Listed records Start Marker
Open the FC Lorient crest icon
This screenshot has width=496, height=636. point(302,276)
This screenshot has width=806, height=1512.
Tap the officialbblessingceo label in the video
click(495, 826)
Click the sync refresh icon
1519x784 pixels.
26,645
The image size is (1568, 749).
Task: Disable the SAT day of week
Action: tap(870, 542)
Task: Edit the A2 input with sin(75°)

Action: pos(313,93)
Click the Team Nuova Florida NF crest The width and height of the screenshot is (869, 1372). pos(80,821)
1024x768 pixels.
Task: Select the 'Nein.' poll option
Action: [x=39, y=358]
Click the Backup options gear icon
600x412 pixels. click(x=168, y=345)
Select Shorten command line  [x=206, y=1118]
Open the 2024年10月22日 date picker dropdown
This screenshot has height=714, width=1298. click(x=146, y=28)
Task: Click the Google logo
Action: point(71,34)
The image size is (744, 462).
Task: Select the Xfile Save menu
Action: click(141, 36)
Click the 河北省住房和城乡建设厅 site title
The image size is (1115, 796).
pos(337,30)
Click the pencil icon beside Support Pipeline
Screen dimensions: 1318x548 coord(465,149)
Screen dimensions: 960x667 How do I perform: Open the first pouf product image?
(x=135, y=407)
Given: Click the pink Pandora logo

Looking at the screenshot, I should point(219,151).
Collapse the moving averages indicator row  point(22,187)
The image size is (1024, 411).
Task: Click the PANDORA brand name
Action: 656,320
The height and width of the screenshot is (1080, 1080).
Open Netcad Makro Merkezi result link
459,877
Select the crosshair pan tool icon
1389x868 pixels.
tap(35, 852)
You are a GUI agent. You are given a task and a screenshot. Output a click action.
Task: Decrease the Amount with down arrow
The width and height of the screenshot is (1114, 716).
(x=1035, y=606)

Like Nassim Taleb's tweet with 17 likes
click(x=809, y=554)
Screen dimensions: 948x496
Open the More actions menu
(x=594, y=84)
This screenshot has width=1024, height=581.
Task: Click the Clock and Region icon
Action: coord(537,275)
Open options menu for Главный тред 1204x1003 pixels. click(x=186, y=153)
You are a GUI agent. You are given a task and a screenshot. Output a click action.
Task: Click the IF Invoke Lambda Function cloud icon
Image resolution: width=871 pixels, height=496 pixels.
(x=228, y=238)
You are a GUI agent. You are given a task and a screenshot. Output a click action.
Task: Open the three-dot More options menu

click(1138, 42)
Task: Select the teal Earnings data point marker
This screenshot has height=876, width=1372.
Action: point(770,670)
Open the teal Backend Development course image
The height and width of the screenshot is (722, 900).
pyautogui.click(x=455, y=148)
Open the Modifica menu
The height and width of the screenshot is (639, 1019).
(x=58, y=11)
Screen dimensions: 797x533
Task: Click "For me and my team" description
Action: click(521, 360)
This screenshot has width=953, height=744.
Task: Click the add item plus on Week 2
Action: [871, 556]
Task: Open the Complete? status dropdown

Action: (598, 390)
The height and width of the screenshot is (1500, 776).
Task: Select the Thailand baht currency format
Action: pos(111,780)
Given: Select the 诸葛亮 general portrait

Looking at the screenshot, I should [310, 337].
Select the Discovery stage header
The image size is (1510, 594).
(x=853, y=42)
Listed records End Marker
Your instructions –
Give all the lines above again, exactly.

Solution to the exercise –
Open the FC Lorient crest icon
This screenshot has width=496, height=636. point(302,276)
This screenshot has width=806, height=1512.
Tap the officialbblessingceo label in the video
click(495, 826)
Click the sync refresh icon
1519x784 pixels.
26,645
The image size is (1568, 749).
Task: Disable the SAT day of week
Action: tap(870, 542)
Task: Edit the A2 input with sin(75°)

Action: pos(313,93)
Click the Team Nuova Florida NF crest The width and height of the screenshot is (869, 1372). pos(80,821)
1024x768 pixels.
Task: Select the 'Nein.' poll option
Action: [x=39, y=358]
Click the Backup options gear icon
600x412 pixels. click(x=168, y=345)
Select Shorten command line  [x=206, y=1118]
Open the 2024年10月22日 date picker dropdown
This screenshot has height=714, width=1298. click(x=146, y=28)
Task: Click the Google logo
Action: point(71,34)
The image size is (744, 462).
Task: Select the Xfile Save menu
Action: click(141, 36)
Click the 河北省住房和城乡建设厅 site title
The image size is (1115, 796).
pos(337,30)
Click the pencil icon beside Support Pipeline
Screen dimensions: 1318x548 coord(465,149)
Screen dimensions: 960x667 How do I perform: Open the first pouf product image?
(x=135, y=407)
Given: Click the pink Pandora logo

Looking at the screenshot, I should point(219,151).
Collapse the moving averages indicator row  point(22,187)
The image size is (1024, 411).
Task: Click the PANDORA brand name
Action: 656,320
The height and width of the screenshot is (1080, 1080).
Open Netcad Makro Merkezi result link
459,877
Select the crosshair pan tool icon
1389x868 pixels.
tap(35, 852)
You are a GUI agent. You are given a task and a screenshot. Output a click action.
Task: Decrease the Amount with down arrow
The width and height of the screenshot is (1114, 716).
(x=1035, y=606)

Like Nassim Taleb's tweet with 17 likes
click(x=809, y=554)
Screen dimensions: 948x496
Open the More actions menu
(x=594, y=84)
This screenshot has width=1024, height=581.
Task: Click the Clock and Region icon
Action: coord(537,275)
Open options menu for Главный тред 1204x1003 pixels. click(x=186, y=153)
You are a GUI agent. You are given a task and a screenshot. Output a click action.
Task: Click the IF Invoke Lambda Function cloud icon
Image resolution: width=871 pixels, height=496 pixels.
(x=228, y=238)
You are a GUI agent. You are given a task and a screenshot. Output a click action.
Task: Open the three-dot More options menu

click(1138, 42)
Task: Select the teal Earnings data point marker
This screenshot has height=876, width=1372.
Action: point(770,670)
Open the teal Backend Development course image
The height and width of the screenshot is (722, 900).
pyautogui.click(x=455, y=148)
Open the Modifica menu
The height and width of the screenshot is (639, 1019).
(x=58, y=11)
Screen dimensions: 797x533
Task: Click "For me and my team" description
Action: click(521, 360)
This screenshot has width=953, height=744.
Task: Click the add item plus on Week 2
Action: [871, 556]
Task: Open the Complete? status dropdown

Action: (598, 390)
The height and width of the screenshot is (1500, 776).
Task: Select the Thailand baht currency format
Action: pos(111,780)
Given: Select the 诸葛亮 general portrait

Looking at the screenshot, I should [310, 337].
Select the Discovery stage header
The image size is (1510, 594).
(x=853, y=42)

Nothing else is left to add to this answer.